Clio Health First Deadline

The Battle Against 'Mid' and the Revival of the Ridiculous

Don't accept average—embrace the chaos

In late 2021, TikTok (naturally) birthed a new phrase, “mid.”

Originally ripped from an AEW wrestling sketch, mid soon entered the lexicon as a perfect summation of the malaise that has hung over culture since that first post-pandemic flush of energy.

In an age of language shock and awe, psychotherapy words jump from couch to culture to describe everything from not having the right food at a grocery store to the ravages of war; mid excelled in creating a somewhat stale breathing space of its own. The stench of average.

Mid was also the perfect description for 2022. Everywhere you looked, Mid ran rampant. A loud and proud 5.2 in a world that demanded 10/10.
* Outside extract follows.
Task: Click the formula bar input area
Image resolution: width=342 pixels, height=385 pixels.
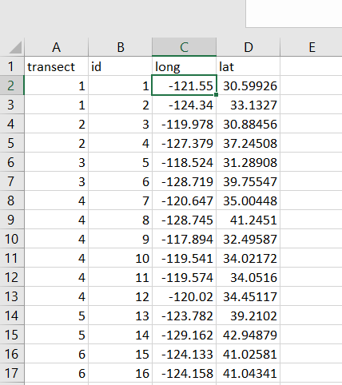Action: (x=294, y=14)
The economy? Stocks and bonds slid, more so than any year since 1931. But there was no actual panic, just a whole load of mid.

The destruction of Twitter in service of middle-age egos? Mid.

King Charles III? Yeah, Mid too.

Le Labo at Costco? Mid.

ChatGPT? Unsettlingly brilliantly… Mid.

Black Friday started two months early. Mid.

Avatar 2? A decade-plus in the making? Mid.

BeReal? The app was built on the premise of Mid.

Businesses, from lionized tech disruptors to venerable mainstream retailers, saw mid as a way to change the course of their businesses. The results… aren’t great.

As Mid continued its path in 2022, its consequences trailed in its wake.

As sales slipped and discretionary spending sped into the distance, dollars ended up in gas pumps around the country, and nothing said Mid like swapping out a new piece of clothing for that extra gallon of gas.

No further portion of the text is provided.